Your task
In the records that follow, show each line where the word "computer" is present.

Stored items

_____

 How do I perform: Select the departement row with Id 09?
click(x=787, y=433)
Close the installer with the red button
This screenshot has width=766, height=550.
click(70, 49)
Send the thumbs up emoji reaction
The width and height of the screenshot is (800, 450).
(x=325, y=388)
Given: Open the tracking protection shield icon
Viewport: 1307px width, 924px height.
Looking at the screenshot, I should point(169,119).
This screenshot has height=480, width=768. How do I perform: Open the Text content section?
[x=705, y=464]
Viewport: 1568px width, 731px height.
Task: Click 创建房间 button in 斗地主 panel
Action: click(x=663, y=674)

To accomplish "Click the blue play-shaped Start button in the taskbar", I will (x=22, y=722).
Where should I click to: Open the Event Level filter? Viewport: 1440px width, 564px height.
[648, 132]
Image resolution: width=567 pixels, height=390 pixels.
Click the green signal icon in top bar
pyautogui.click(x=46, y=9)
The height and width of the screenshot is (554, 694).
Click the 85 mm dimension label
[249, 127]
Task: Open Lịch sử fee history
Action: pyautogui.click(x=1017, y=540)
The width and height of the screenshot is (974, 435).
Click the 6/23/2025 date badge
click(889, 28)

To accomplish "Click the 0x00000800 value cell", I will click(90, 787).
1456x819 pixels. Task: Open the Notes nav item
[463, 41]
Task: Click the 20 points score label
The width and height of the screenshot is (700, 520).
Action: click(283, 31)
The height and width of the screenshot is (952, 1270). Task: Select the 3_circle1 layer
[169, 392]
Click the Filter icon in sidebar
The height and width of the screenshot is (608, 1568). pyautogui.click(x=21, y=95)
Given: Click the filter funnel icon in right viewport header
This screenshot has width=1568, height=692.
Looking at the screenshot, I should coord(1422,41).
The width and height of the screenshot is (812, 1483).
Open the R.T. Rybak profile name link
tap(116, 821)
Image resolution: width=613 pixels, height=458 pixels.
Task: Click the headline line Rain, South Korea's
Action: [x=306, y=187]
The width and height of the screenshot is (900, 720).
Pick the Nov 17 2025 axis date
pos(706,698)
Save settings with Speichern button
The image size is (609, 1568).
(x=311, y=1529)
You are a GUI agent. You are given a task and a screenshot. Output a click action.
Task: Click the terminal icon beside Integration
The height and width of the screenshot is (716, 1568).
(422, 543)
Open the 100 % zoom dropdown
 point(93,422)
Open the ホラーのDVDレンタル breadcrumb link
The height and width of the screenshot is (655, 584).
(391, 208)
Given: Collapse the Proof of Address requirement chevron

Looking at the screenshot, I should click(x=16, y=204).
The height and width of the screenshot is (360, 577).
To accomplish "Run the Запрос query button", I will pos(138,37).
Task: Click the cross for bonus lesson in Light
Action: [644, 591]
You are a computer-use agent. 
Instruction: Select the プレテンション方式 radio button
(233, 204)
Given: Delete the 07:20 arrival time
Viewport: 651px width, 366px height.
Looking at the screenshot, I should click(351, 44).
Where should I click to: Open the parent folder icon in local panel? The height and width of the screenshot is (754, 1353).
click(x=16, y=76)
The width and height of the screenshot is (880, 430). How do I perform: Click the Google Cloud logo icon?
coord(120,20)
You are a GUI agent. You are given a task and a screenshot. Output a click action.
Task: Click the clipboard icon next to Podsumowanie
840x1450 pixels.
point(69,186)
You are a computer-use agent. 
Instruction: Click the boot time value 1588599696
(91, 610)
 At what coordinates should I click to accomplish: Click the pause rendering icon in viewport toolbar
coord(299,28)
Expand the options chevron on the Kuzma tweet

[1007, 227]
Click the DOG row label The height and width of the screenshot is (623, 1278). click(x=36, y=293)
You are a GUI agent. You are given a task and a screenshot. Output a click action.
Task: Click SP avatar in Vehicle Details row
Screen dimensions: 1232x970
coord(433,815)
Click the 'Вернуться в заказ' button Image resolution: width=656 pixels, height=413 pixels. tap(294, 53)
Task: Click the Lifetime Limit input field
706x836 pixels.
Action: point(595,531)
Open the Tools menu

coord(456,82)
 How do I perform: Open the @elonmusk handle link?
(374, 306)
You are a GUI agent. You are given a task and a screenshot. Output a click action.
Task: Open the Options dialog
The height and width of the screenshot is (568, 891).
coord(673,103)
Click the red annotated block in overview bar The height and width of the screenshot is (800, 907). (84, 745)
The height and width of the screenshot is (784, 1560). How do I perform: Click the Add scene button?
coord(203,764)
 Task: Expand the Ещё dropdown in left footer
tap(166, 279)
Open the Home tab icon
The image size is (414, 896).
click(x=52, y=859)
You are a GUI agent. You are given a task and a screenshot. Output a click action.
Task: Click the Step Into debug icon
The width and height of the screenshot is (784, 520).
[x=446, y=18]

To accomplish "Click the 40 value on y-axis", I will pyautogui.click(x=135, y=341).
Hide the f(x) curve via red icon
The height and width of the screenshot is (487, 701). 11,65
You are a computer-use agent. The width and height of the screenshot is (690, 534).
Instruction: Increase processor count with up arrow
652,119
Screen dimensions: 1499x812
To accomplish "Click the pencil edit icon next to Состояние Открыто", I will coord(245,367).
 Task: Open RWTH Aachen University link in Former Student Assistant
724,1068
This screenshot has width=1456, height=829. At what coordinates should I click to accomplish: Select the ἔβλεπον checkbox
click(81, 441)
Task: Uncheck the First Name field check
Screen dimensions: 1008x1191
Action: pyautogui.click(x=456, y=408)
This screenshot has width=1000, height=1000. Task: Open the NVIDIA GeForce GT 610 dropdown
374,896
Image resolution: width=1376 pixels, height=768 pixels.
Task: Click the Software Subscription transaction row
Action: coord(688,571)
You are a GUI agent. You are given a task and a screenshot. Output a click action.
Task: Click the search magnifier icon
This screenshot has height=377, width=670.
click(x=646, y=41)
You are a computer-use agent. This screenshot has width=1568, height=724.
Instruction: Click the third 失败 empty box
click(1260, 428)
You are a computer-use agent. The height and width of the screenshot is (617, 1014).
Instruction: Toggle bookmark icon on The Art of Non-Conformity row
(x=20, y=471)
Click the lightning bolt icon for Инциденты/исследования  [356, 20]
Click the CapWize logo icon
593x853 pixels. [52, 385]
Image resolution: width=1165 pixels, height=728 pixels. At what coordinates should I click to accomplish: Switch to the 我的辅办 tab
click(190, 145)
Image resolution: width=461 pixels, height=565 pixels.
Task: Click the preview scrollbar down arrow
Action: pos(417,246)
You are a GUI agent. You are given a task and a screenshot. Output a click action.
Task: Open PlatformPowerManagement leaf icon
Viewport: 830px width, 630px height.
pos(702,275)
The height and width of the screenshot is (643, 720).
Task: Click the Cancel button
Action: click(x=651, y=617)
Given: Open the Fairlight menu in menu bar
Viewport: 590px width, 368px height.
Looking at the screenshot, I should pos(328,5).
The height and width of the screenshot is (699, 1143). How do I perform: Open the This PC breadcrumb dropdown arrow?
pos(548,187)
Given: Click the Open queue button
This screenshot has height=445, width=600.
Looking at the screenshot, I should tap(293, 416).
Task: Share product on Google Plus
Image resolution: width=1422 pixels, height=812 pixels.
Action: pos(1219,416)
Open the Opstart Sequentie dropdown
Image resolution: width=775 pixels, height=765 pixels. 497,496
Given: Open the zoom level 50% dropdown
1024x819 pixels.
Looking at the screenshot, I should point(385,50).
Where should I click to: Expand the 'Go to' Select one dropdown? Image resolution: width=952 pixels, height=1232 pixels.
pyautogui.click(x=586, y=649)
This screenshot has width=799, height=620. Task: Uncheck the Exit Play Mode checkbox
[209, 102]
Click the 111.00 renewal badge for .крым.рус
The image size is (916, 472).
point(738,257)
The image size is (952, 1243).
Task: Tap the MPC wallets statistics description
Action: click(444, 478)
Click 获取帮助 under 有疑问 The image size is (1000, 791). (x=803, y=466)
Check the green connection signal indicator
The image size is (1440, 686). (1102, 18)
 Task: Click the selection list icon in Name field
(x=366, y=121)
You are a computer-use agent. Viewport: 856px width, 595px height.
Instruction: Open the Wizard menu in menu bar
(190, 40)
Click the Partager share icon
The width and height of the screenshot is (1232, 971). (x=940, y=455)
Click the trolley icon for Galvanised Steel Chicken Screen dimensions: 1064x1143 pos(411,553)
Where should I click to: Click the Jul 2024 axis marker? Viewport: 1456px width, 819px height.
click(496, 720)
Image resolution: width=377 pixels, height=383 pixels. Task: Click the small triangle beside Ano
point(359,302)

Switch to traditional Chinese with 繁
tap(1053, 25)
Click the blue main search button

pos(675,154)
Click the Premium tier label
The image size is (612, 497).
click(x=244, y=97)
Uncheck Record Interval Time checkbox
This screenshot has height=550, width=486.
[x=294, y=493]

_____

Task result
You are a computer-use agent. 
You are a computer-use agent. 
You are a computer-use agent. The width and height of the screenshot is (690, 534).
You are a computer-use agent. This screenshot has width=1568, height=724.
You are a computer-use agent. The height and width of the screenshot is (617, 1014).
You are a computer-use agent. Viewport: 856px width, 595px height.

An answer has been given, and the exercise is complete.